Fateci caso.
C’è una cosa che più di altre accomuna Donald Trump e Giorgia Meloni, ultimamente: è come se entrambi avessero cambiato avversario.
La controparte di entrambi, il destinatario dei loro strali, non sono più l’opposizione parlamentare, o quella di piazza. Sono i giudici, o comunque quei pezzi dello Stato indipendenti dal loro potere.
Per Trump sono i giudici della Corte Suprema che hanno bocciato i suoi dazi al mondo, perché il presidente Usa, parole loro, non aveva il potere per imporli. Per Meloni sono i pubblici ministeri che stanno mettendo i bastoni tra le ruote ai suoi centri in Albania, liberando e risarcendo pure i migranti. O quelli che le impongono di risarcire Carola Rackete e Seawatch per il fermo legale della sua imbarcazione.

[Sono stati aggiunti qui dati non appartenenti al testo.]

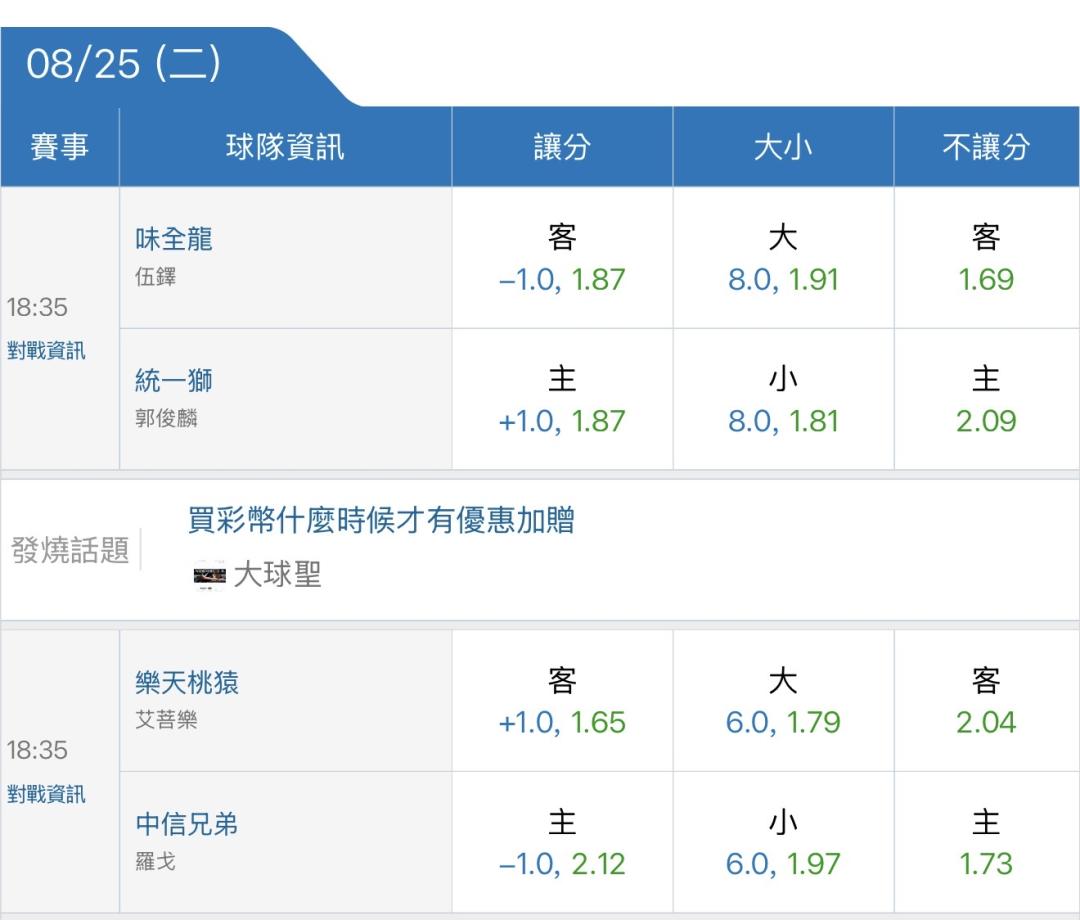
Task: Open hot topic 買彩幣什麼時候才有優惠加贈
Action: (x=381, y=520)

“Giudici comunisti” li chiama Trump. “Magistratura politicizzata" che “ostacola il nostro lavoro” e “non marcia assieme al governo” li apostrofa Meloni.

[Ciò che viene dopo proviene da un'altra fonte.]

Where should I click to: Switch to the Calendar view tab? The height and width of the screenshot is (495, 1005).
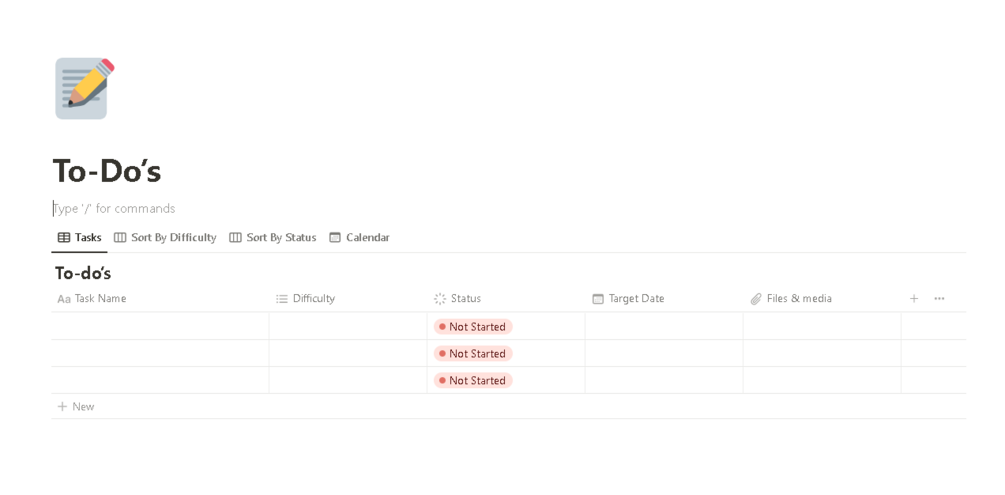pos(359,238)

Il concetto non cambia: entrambi vorrebbero una magistratura asservita al potere politico, e non alle regole del gioco. Entrambi vorrebbero che i giudici non ostacolassero i loro programmi politici, anche quando vanno a sbattere contro la legge.
L’estremismo di entrambi, in fondo, sta tutto qua. Nell’avere un’idea di Stato che si muove all’estremo confine di ciò che oggi è lecito. E di avere la necessità di superare quel limite, per fare ciò che hanno promesso di fare. E pure un po’ di più.

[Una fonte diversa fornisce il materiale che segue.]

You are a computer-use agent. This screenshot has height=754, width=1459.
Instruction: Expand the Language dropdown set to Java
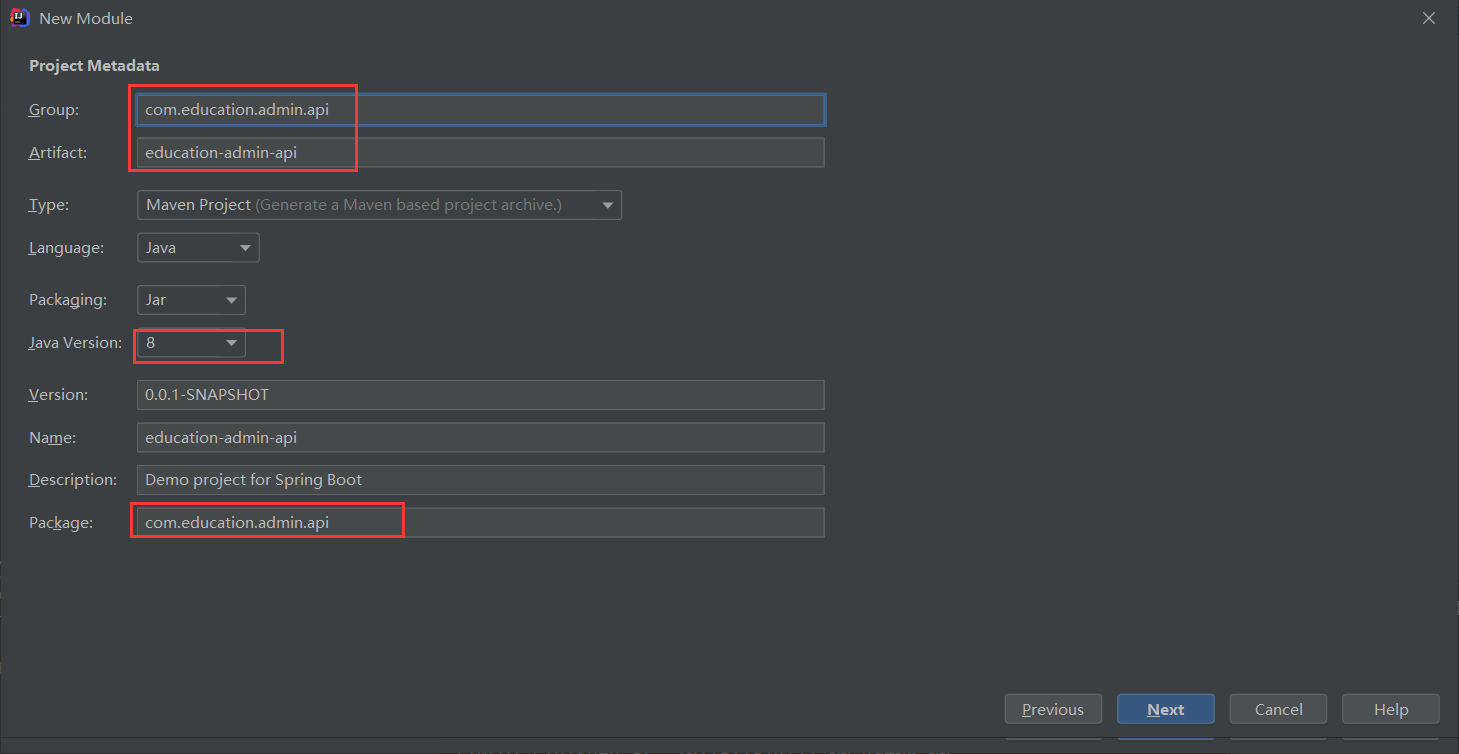pos(198,248)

Deportare migranti andandoli a prendere casa per casa, anche con metodi illegali di spionaggio di massa, subissare di dazi mezzo mondo per imporre loro di comprare americano, fare a pezzi l’indipendenza della Federal Reserve, la banca centrale americana, per imporre al suo presidente di abbassare i tassi d’interesse, nel caso di Trump.
Imporre punizioni esemplari ai nemici politici, decidere chi scarcerare o meno, chi deportare o meno, chi risarcire o meno, non in ragione di un corpo di leggi, ma del volere di un’opinione pubblica che il governo si sente legittimato a rappresentare, nel caso di Giorgia Meloni.
È questo il contesto in cui si innesta la riforma della giustizia che decideremo o meno se ratificare il 22 e il 23 marzo. Una riforma con cui il governo, cambiando la Costituzione, va a limitare il potere e l’autonomia di chi oggi con più forza si oppone oggi al suo disegno. Semplicemente, affermando il principio che anche il governo è uguale a tutti gli altri, di fronte alla legge. Anche al peggiore tra i delinquenti, anche al più reietto fra i migranti.
Vogliamo salvaguardare questo principio o abbatterlo? Alla fine, la scelta sta tutta qua.